>> BEGIN

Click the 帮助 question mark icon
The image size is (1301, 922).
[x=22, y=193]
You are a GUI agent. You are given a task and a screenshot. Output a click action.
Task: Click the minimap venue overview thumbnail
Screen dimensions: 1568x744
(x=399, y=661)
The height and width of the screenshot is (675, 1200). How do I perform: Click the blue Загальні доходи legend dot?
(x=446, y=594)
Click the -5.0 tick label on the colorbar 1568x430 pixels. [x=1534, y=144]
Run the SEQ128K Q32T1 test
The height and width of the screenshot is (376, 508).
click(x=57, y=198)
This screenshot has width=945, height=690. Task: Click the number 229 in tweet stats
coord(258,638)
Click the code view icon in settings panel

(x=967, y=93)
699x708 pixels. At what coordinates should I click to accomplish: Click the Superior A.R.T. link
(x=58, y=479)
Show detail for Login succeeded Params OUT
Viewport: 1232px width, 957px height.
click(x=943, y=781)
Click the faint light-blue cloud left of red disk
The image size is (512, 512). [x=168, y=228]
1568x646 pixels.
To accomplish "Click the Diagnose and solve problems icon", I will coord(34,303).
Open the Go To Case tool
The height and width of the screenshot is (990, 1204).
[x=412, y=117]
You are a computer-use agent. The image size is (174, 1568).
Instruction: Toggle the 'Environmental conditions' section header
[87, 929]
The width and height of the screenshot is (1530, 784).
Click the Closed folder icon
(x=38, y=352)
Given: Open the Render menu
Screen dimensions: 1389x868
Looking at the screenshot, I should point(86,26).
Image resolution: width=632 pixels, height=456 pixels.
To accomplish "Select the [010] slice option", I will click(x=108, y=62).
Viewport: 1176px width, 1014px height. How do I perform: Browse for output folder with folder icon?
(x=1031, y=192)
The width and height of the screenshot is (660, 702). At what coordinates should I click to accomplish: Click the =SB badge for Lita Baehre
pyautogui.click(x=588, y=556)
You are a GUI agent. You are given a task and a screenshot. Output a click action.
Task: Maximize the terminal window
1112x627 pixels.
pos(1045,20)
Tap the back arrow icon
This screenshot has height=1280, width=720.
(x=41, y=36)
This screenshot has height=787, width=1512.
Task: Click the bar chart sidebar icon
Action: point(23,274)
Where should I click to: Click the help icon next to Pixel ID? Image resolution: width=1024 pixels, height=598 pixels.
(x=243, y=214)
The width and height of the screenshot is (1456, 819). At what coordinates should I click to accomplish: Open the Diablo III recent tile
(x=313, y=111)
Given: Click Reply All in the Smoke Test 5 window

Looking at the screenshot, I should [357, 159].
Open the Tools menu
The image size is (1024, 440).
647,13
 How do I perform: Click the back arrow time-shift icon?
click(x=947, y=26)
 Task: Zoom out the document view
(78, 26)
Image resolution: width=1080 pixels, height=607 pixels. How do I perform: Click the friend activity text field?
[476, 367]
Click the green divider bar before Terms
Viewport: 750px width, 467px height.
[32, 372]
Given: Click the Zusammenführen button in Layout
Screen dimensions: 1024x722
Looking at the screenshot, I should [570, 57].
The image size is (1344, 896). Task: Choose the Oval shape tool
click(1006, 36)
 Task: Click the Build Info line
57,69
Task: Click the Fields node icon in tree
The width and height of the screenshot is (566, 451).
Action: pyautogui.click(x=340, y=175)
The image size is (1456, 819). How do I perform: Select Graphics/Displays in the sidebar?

>> END

Find every line in the items above that contains the word "perform", matching case exactly, and copy each of those lines in full.

→ Task output:
The height and width of the screenshot is (675, 1200). How do I perform: Click the blue Загальні доходи legend dot?
Viewport: 1176px width, 1014px height. How do I perform: Browse for output folder with folder icon?
 How do I perform: Click the back arrow time-shift icon?
Image resolution: width=1080 pixels, height=607 pixels. How do I perform: Click the friend activity text field?
The image size is (1456, 819). How do I perform: Select Graphics/Displays in the sidebar?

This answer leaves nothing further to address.